+++ INFORMATION SUPPLIED +++

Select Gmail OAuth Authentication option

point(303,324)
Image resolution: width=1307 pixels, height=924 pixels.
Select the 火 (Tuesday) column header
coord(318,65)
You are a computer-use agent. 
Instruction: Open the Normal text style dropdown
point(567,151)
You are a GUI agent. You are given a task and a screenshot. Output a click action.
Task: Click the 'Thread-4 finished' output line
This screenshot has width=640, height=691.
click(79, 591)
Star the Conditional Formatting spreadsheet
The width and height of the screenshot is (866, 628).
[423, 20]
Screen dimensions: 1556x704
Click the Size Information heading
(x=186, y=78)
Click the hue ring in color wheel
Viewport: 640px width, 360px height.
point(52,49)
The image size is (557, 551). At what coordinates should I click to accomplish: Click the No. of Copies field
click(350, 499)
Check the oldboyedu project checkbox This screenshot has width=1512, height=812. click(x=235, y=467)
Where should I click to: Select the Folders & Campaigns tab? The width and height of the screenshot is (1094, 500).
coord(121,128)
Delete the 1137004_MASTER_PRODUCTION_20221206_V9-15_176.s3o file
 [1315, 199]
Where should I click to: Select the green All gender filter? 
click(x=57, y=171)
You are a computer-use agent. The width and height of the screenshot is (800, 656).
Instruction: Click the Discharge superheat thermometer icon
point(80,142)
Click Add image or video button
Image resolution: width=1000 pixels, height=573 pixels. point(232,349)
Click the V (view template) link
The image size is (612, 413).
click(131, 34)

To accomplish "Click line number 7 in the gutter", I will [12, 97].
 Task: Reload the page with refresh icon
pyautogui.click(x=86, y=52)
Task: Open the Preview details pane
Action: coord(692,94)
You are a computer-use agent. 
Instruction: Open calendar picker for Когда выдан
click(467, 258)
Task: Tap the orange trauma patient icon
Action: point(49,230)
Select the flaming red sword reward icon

+++

TASK: Copy out the lines above word for word, stopping after the line containing "You are a computer-use agent. The".

SOLUTION FOR THIS TASK:
Select Gmail OAuth Authentication option

point(303,324)
Image resolution: width=1307 pixels, height=924 pixels.
Select the 火 (Tuesday) column header
coord(318,65)
You are a computer-use agent. 
Instruction: Open the Normal text style dropdown
point(567,151)
You are a GUI agent. You are given a task and a screenshot. Output a click action.
Task: Click the 'Thread-4 finished' output line
This screenshot has width=640, height=691.
click(79, 591)
Star the Conditional Formatting spreadsheet
The width and height of the screenshot is (866, 628).
[423, 20]
Screen dimensions: 1556x704
Click the Size Information heading
(x=186, y=78)
Click the hue ring in color wheel
Viewport: 640px width, 360px height.
point(52,49)
The image size is (557, 551). At what coordinates should I click to accomplish: Click the No. of Copies field
click(350, 499)
Check the oldboyedu project checkbox This screenshot has width=1512, height=812. click(x=235, y=467)
Where should I click to: Select the Folders & Campaigns tab? The width and height of the screenshot is (1094, 500).
coord(121,128)
Delete the 1137004_MASTER_PRODUCTION_20221206_V9-15_176.s3o file
 [1315, 199]
Where should I click to: Select the green All gender filter? 
click(x=57, y=171)
You are a computer-use agent. The width and height of the screenshot is (800, 656).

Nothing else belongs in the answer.